Adversary arguments prove that n - 1 comparisons are necessary and sufficient to find the minimum — a tight lower bound.
Median of Medians achieves O(n) worst-case selection by guaranteeing at least 30% of elements are eliminated each round.
The O(n log n) sorting lower bound applies only to comparison-based sorts. Counting, radix, and bucket sorts bypass it.
Counting sort is the simplest linear-time sort but requires bounded integer keys.
Radix sort achieves O(n) for fixed-width integers by decomposing into digit-level counting sorts.
Proving lower bounds is as important as designing fast algorithms — it tells us when to stop trying to optimize.

References¶

Blum, M., Floyd, R. W., Pratt, V., Rivest, R. L., & Tarjan, R. E. (1973). "Time Bounds for Selection." Journal of Computer and System Sciences, 7(4), 448-461.
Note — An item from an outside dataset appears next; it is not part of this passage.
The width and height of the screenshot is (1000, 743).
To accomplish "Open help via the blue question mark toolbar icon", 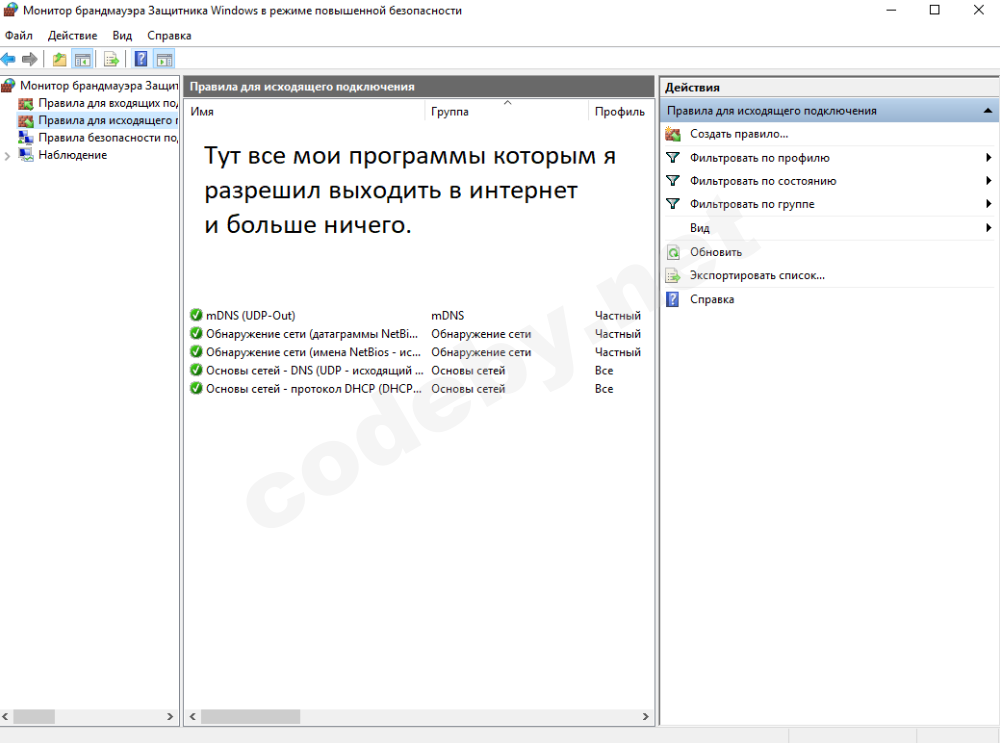I will [140, 58].
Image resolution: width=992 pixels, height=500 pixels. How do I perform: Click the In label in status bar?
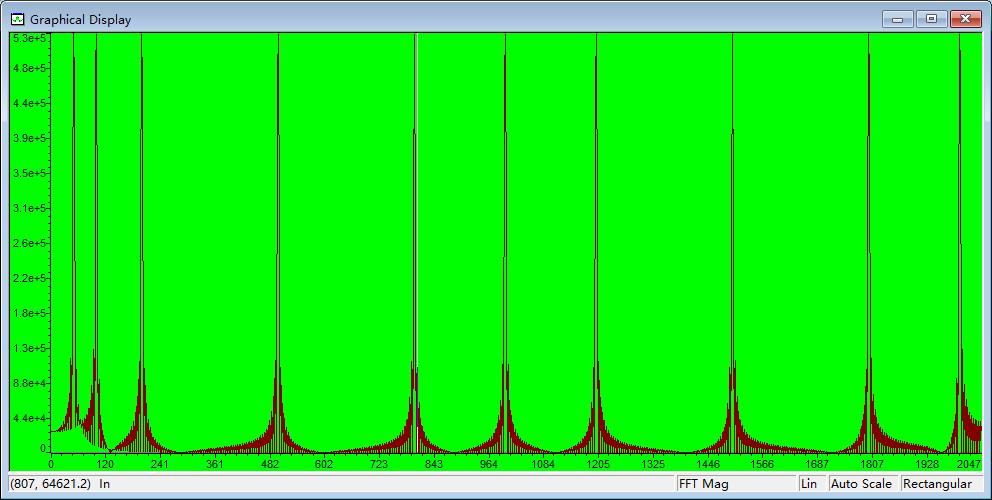(105, 484)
Cormen, T. H., et al. (2009). Introduction to Algorithms (3rd ed.). MIT Press. Chapters 8 (Sorting in Linear Time) and 9 (Medians and Order Statistics).
Knuth, D. E. (1998). The Art of Computer Programming, Volume 3: Sorting and Searching (2nd ed.). Addison-Wesley.
Skiena, S. S. (2020). The Algorithm Design Manual (3rd ed.). Springer. Chapter 4: Sorting.